__TASK DETAILS__
Quote the lines below from the one containing "Where should I" to the final line, both ends included; exclude the pictures.

╔══

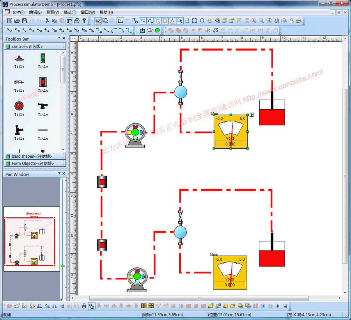Click the zoom in magnifier icon
This screenshot has width=351, height=320.
click(x=254, y=21)
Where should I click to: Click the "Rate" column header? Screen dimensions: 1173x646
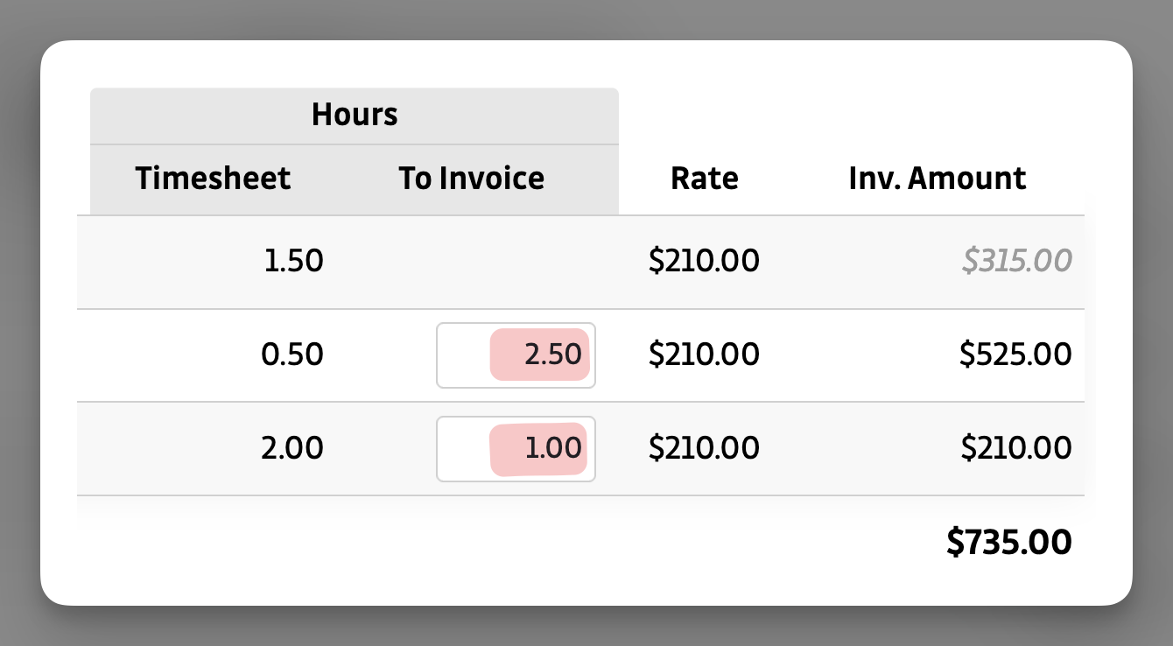point(704,178)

╚══

__EXERCISE RESULT__
Where should I click to: Click the "Rate" column header? Screen dimensions: 1173x646
point(704,178)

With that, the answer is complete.